GIVEN EXERCISE:
Could you rewrite the material below, replacing every "hamburger menu" with "navigation menu" and leaving everything else unchanged?

RECORDS TO PROCESS:
* * * * *
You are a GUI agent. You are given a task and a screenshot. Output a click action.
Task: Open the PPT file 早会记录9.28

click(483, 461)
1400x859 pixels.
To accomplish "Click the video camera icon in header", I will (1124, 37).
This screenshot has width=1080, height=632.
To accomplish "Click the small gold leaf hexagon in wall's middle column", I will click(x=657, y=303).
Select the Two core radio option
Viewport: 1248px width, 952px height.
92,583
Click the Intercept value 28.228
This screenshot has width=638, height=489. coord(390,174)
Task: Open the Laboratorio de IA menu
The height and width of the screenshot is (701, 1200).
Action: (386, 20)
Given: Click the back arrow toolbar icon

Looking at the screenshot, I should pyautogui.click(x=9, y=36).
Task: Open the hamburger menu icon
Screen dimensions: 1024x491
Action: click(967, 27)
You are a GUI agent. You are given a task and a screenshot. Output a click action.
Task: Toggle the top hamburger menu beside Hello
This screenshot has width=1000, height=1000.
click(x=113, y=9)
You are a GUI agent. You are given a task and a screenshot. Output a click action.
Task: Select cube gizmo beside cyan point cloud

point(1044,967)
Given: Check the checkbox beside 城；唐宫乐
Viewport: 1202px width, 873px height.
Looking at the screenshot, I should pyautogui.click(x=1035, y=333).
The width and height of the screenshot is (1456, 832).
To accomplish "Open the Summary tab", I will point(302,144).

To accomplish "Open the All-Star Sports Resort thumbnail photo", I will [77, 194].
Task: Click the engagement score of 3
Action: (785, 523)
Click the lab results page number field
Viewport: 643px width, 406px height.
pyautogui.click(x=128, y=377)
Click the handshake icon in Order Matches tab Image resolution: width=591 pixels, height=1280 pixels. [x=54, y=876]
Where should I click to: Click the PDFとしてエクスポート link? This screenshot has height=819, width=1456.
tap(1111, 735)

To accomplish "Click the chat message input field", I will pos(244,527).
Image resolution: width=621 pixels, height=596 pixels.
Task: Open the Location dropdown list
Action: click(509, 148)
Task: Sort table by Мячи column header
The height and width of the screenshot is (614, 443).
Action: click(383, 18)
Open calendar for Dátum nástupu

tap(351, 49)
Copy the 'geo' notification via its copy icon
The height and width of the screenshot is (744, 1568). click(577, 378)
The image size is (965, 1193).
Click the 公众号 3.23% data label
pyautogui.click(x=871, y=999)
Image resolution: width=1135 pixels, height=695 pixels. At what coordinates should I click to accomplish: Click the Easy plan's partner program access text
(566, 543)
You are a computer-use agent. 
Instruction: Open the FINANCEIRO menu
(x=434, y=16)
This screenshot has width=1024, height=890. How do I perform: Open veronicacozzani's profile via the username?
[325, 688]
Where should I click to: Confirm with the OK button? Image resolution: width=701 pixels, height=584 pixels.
* * * * *
CORRECT ANSWER:
You are a GUI agent. You are given a task and a screenshot. Output a click action.
Task: Open the PPT file 早会记录9.28

click(483, 461)
1400x859 pixels.
To accomplish "Click the video camera icon in header", I will (1124, 37).
This screenshot has width=1080, height=632.
To accomplish "Click the small gold leaf hexagon in wall's middle column", I will click(x=657, y=303).
Select the Two core radio option
Viewport: 1248px width, 952px height.
92,583
Click the Intercept value 28.228
This screenshot has width=638, height=489. coord(390,174)
Task: Open the Laboratorio de IA menu
The height and width of the screenshot is (701, 1200).
Action: (386, 20)
Given: Click the back arrow toolbar icon

Looking at the screenshot, I should pyautogui.click(x=9, y=36).
Task: Open the navigation menu icon
Screen dimensions: 1024x491
Action: click(967, 27)
You are a GUI agent. You are given a task and a screenshot. Output a click action.
Task: Toggle the top navigation menu beside Hello
This screenshot has width=1000, height=1000.
click(x=113, y=9)
You are a GUI agent. You are given a task and a screenshot. Output a click action.
Task: Select cube gizmo beside cyan point cloud

point(1044,967)
Given: Check the checkbox beside 城；唐宫乐
Viewport: 1202px width, 873px height.
Looking at the screenshot, I should pyautogui.click(x=1035, y=333).
The width and height of the screenshot is (1456, 832).
To accomplish "Open the Summary tab", I will point(302,144).

To accomplish "Open the All-Star Sports Resort thumbnail photo", I will [77, 194].
Task: Click the engagement score of 3
Action: (785, 523)
Click the lab results page number field
Viewport: 643px width, 406px height.
pyautogui.click(x=128, y=377)
Click the handshake icon in Order Matches tab Image resolution: width=591 pixels, height=1280 pixels. [x=54, y=876]
Where should I click to: Click the PDFとしてエクスポート link? This screenshot has height=819, width=1456.
tap(1111, 735)

To accomplish "Click the chat message input field", I will pos(244,527).
Image resolution: width=621 pixels, height=596 pixels.
Task: Open the Location dropdown list
Action: click(509, 148)
Task: Sort table by Мячи column header
The height and width of the screenshot is (614, 443).
Action: click(383, 18)
Open calendar for Dátum nástupu

tap(351, 49)
Copy the 'geo' notification via its copy icon
The height and width of the screenshot is (744, 1568). click(577, 378)
The image size is (965, 1193).
Click the 公众号 3.23% data label
pyautogui.click(x=871, y=999)
Image resolution: width=1135 pixels, height=695 pixels. At what coordinates should I click to accomplish: Click the Easy plan's partner program access text
(566, 543)
You are a computer-use agent. 
Instruction: Open the FINANCEIRO menu
(x=434, y=16)
This screenshot has width=1024, height=890. How do I perform: Open veronicacozzani's profile via the username?
[325, 688]
Where should I click to: Confirm with the OK button? Image resolution: width=701 pixels, height=584 pixels.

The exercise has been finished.